I’m using Raft per range. Multi-Paxos is equivalent in theory; Raft wins on tooling (etcd/raft, dragonboat, hashicorp/raft are mature and battle-tested).

[STAFF SIGNAL: rejected alternative]

• Chain replication: higher steady-state throughput, but head-of-line blocking when a replica fails and more complex reconfiguration. Wrong tradeoff for interactive, latency-sensitive workloads.
• TrueTime-based ordering (Spanner): we don’t own atomic clocks. Cloud-provided time (via NTP) has uncertainty intervals too wide — Spanner’s commit-wait would take ~10ms of artificial delay per write to be safe. HLC + closed timestamps (CockroachDB’s approach) gives us bounded-staleness follower reads without atomic clocks. This is the post-Spanner state of the art.
• Viewstamped Replication: equivalent to Raft in safety. Worse tooling. No upside.

Strong-mode write path:

Client   Gateway   Leaseholder    F2          F3          F4          F5
  │        │            │          │           │           │           │
  │──PUT──▶│            │          │           │           │           │
  │        │──Propose──▶│          │           │           │           │
  │        │            │─Append──▶│           │           │           │
  │        │            │─Append──────────────▶│           │           │
  │        │            │─Append──────────────────────────▶│           │
  │        │            │─Append──────────────────────────────────────▶│
  │        │            │◀─ack─────│           │           │           │
  │        │            │◀─ack─────────────────│           │           │
  │        │            │  (3 of 5 achieved → commit)                  │
  │        │            │─Apply to state machine                       │
  │        │◀──OK───────│                                              │
  │◀──OK───│                                                           │

For an in-region leaseholder with 2 in-region followers, quorum is achieved without leaving the region: p50 ~4ms. For a cross-region write, we wait for the 3rd-fastest ack (= the 2nd remote reply), not the 5th.

Three read paths:

1. Leaseholder read (linearizable). Read from the leaseholder after verifying its lease is still valid. 1–2ms local. Default.
2. Quorum read (linearizable, no leader needed). Read from a quorum of replicas, return the newest version. Used as a fallback if the leaseholder is down. Higher latency.
3. Closed-timestamp follower read (serializable at past T). The leaseholder periodically publishes a closed timestamp T. Any follower that has applied the log through T can serve reads at T locally, without talking to the leaseholder. Staleness bounded by how often T advances (typically 3 seconds, tunable).

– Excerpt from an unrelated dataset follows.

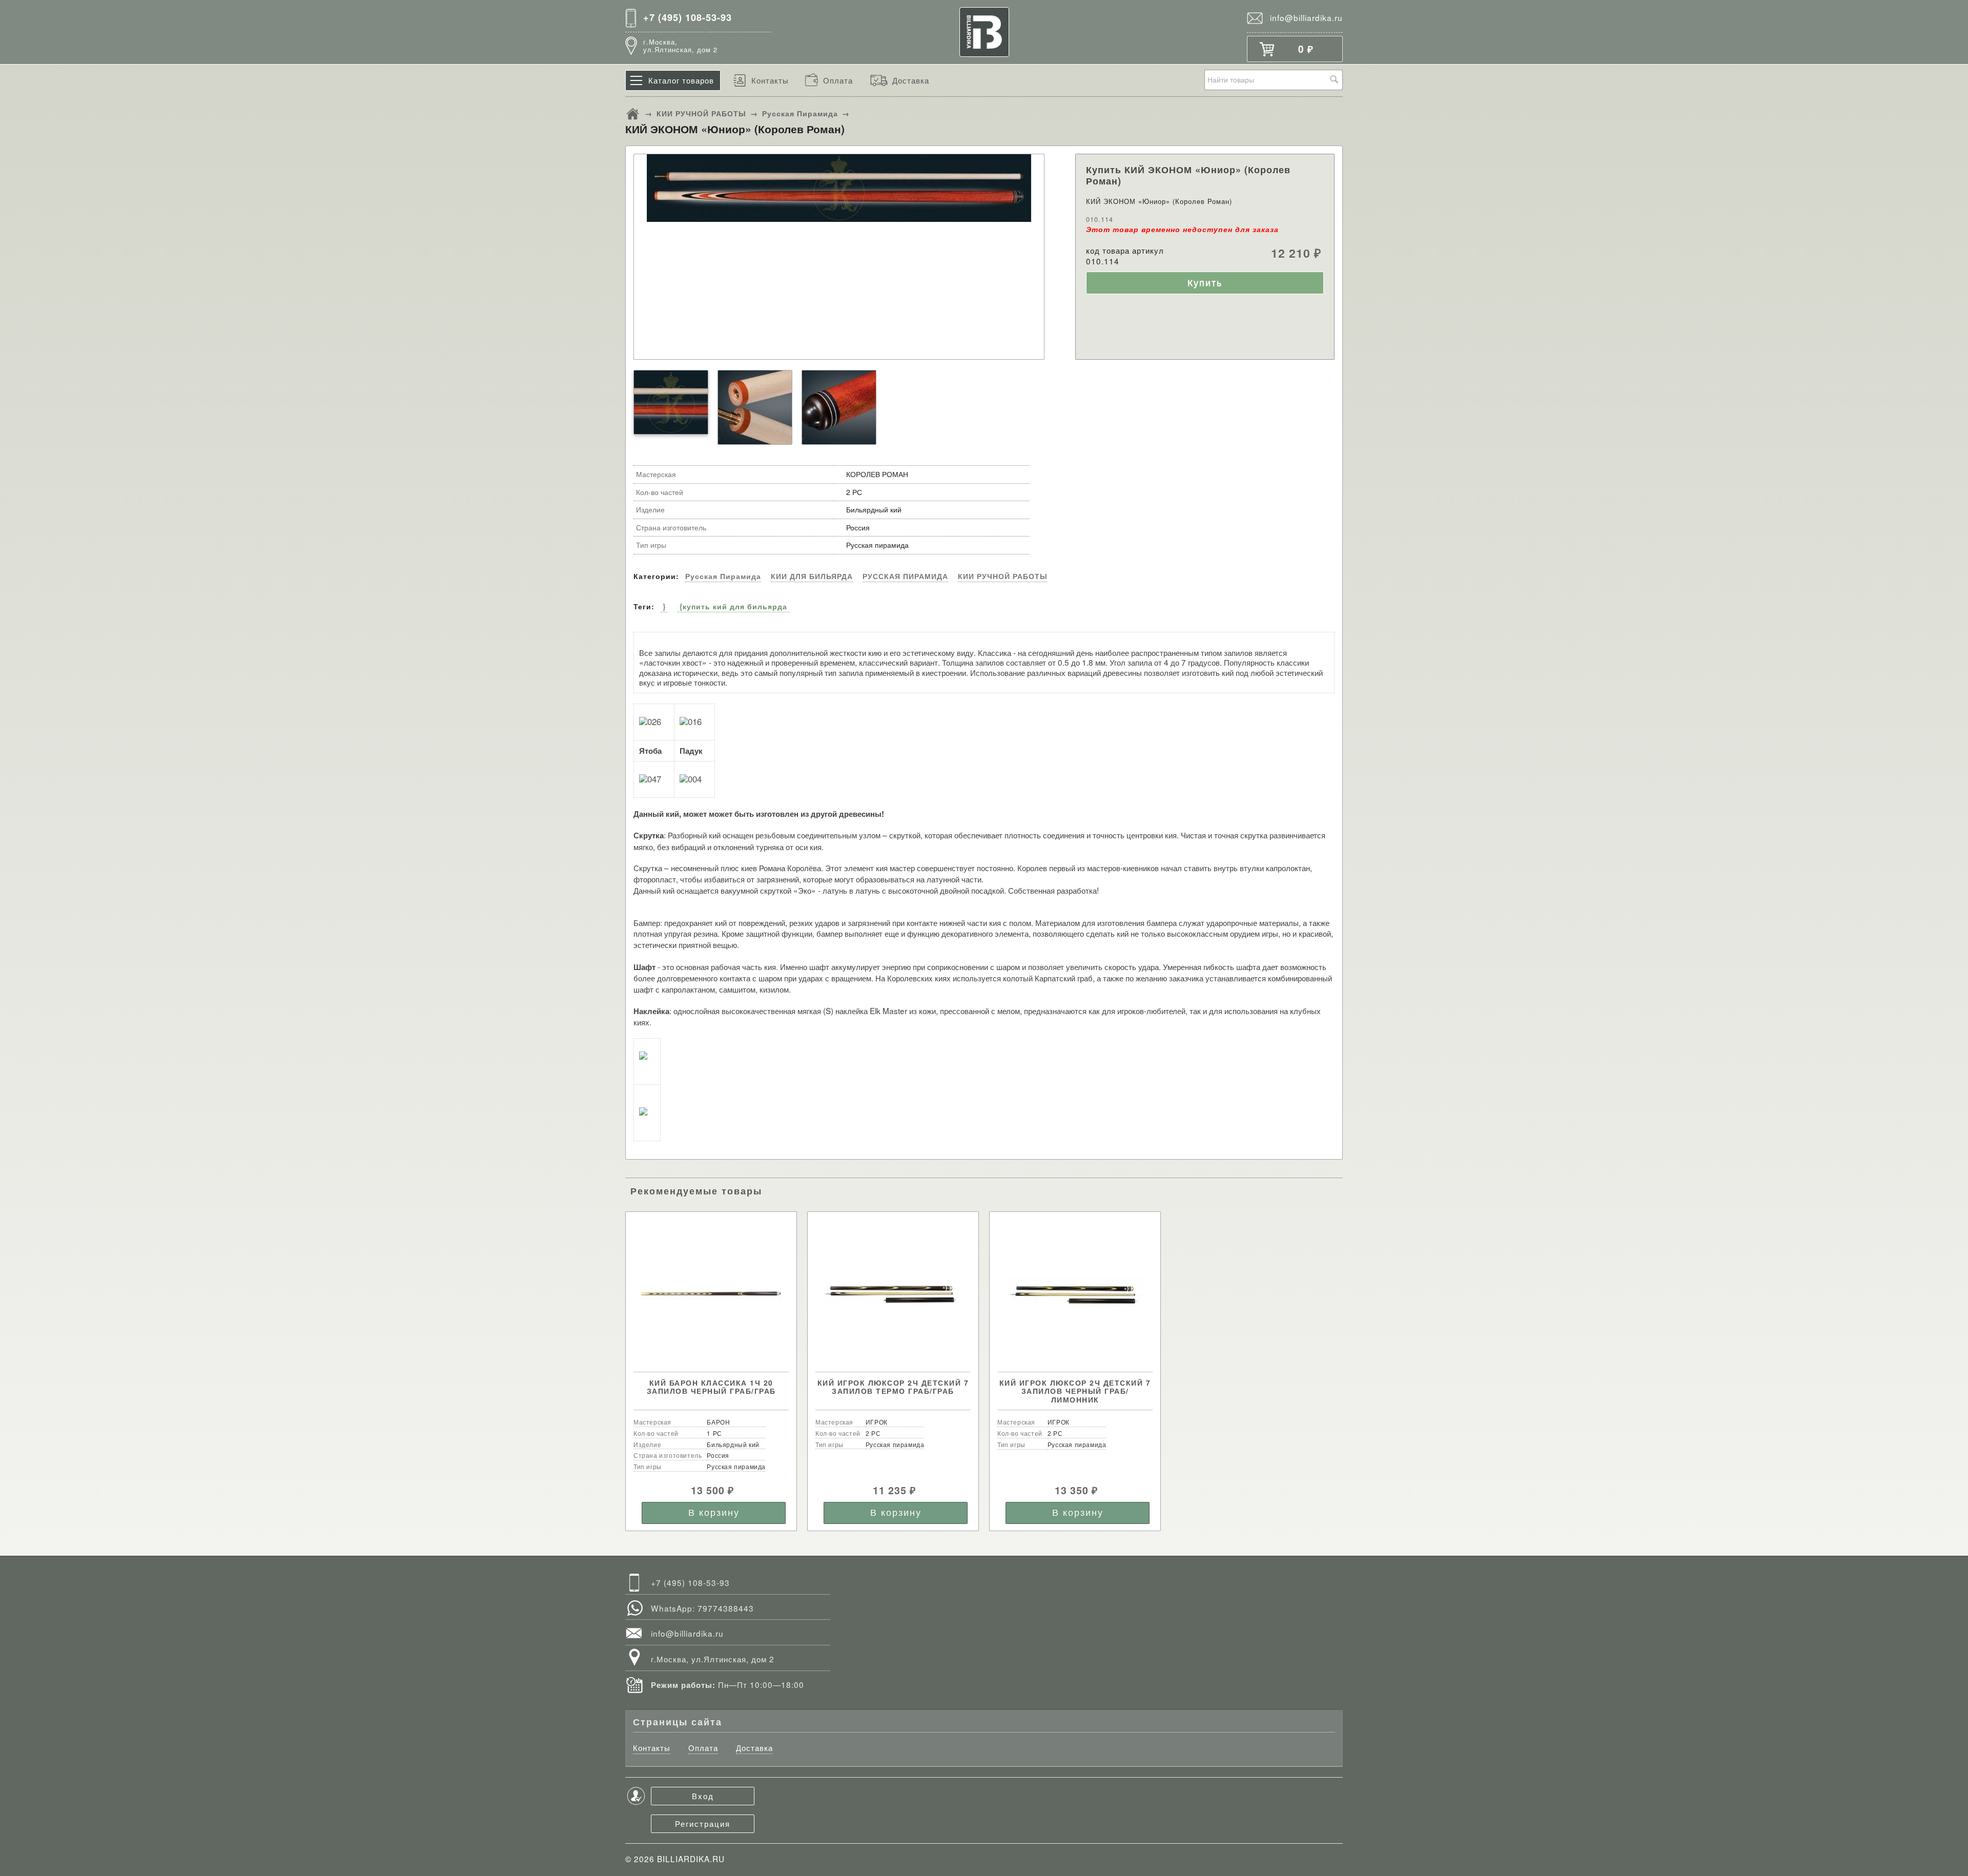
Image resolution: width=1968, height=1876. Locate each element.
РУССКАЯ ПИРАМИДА (905, 576)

[STAFF SIGNAL: consistency precision] Being careful with terminology:

• Leaseholder reads are linearizable — they see the most recent committed write, as if there were a single global clock.
• Quorum reads are linearizable.
• Closed-timestamp reads are serializable at T — they see a globally consistent snapshot from a few seconds ago. They are not linearizable (a newer write may have committed). Clients opt in with a max_staleness parameter.

Leaseholder placement and failover

The leaseholder is elected via Raft, but the placement driver can hint or constrain: “keep the leaseholder in US-E, where 80% of writes originate.” Failover is standard Raft election — typically 1–3s including failure detection.

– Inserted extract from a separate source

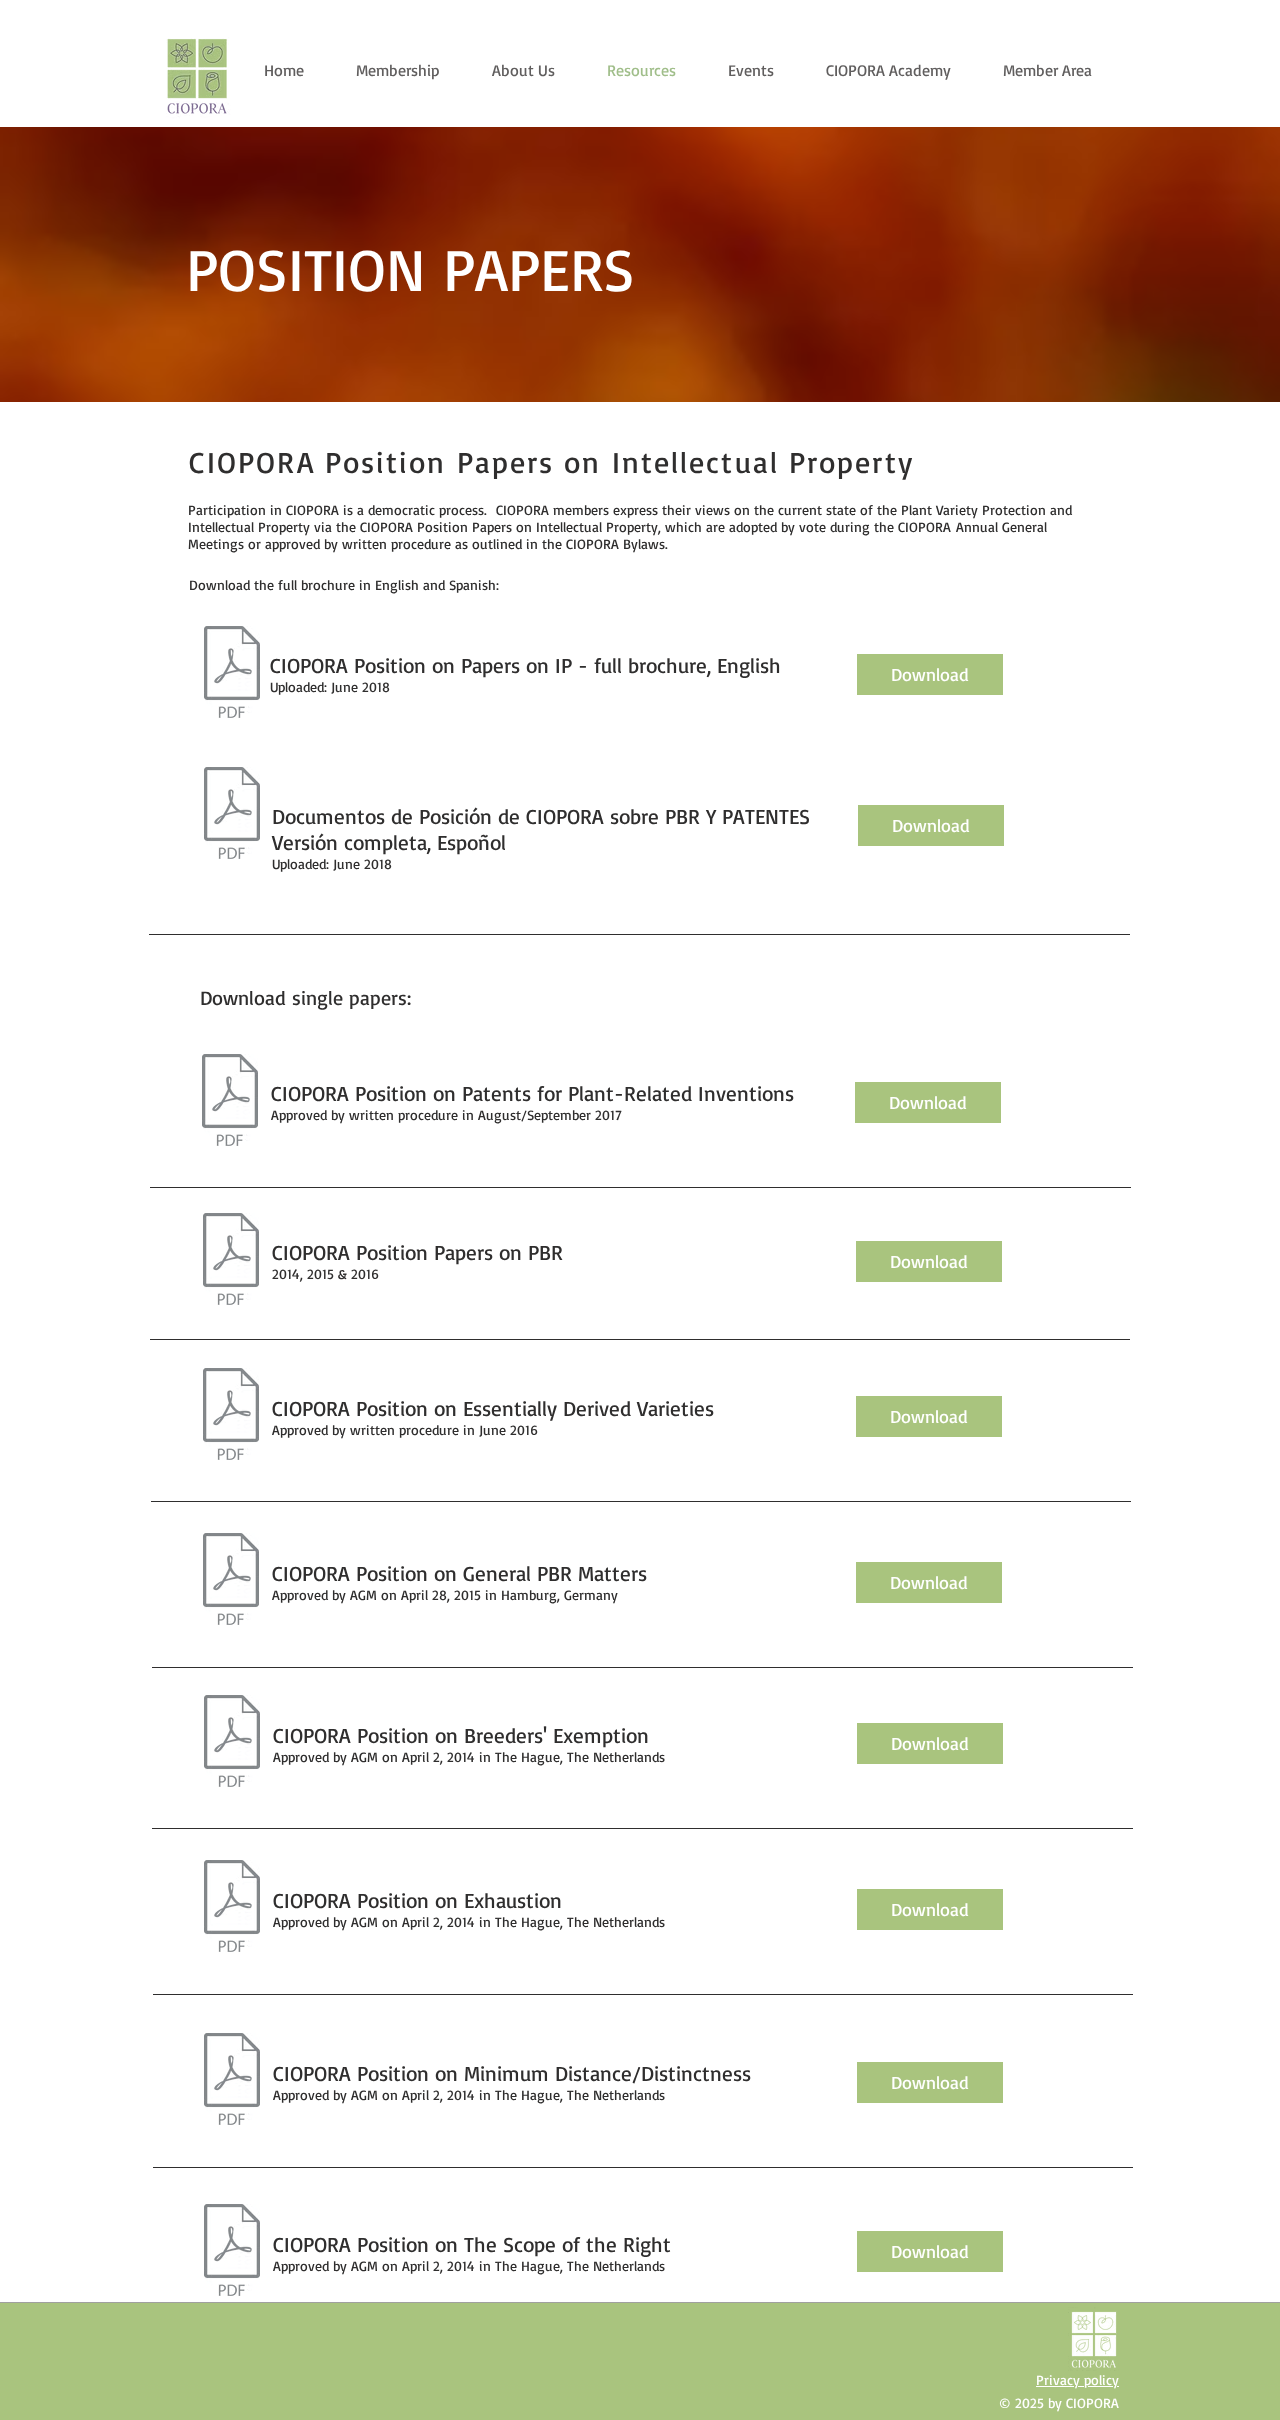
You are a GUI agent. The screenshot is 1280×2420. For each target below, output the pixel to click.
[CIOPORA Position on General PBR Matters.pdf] (230, 1581)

Fencing uses Raft’s term number: a deposed leaseholder whose heartbeats lapsed cannot commit new writes, because followers will reject its AppendEntries messages with a higher term.

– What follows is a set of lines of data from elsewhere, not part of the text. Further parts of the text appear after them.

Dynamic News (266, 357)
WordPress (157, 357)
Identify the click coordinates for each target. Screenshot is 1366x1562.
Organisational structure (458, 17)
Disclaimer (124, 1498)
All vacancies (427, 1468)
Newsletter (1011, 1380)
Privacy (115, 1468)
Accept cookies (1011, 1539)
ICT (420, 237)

[STAFF SIGNAL: invariant-based thinking] The key invariant: no two leaseholders can commit writes in the same Raft term. This is enforced by Raft’s log-matching and term-monotonicity properties. As long as those hold, we can’t get split-brain on a strong namespace.

The zombie leaseholder problem (GC pause)

Suppose a leaseholder stops-the-world for 10 seconds (GC pause, kernel hang). It wakes up, thinks it’s still the leaseholder, and tries to serve a read from its cached state. Without protection, it returns stale data — the other nodes elected a new leader and moved on.

Fix: epoch-based leases with wall-clock expiration. Each node keeps a liveness record in the metadata Raft group, expiring every 9s and renewed every 3s. Before serving any read, the leaseholder checks that its epoch is live. A zombie leaseholder’s epoch expired during the pause, so when it wakes up, it fails the liveness check and refuses to serve.

CockroachDB uses this scheme. Spanner uses TrueTime’s commit-wait instead. Both preserve the same invariant: no leaseholder serves a read without a live epoch.

Availability envelope

A strong namespace’s availability is bounded by:

1. Its Raft group’s ability to form quorum (dominant factor).
2. The metadata service being reachable for routing.
3. The gateway being up.

With RF=5 across 5 regions: survives 2 region failures. With RF=3 across 3 regions: survives 1 region failure. RF=3 is the sane default; RF=5 is for compliance/SLA-critical namespaces at doubled storage + bandwidth cost.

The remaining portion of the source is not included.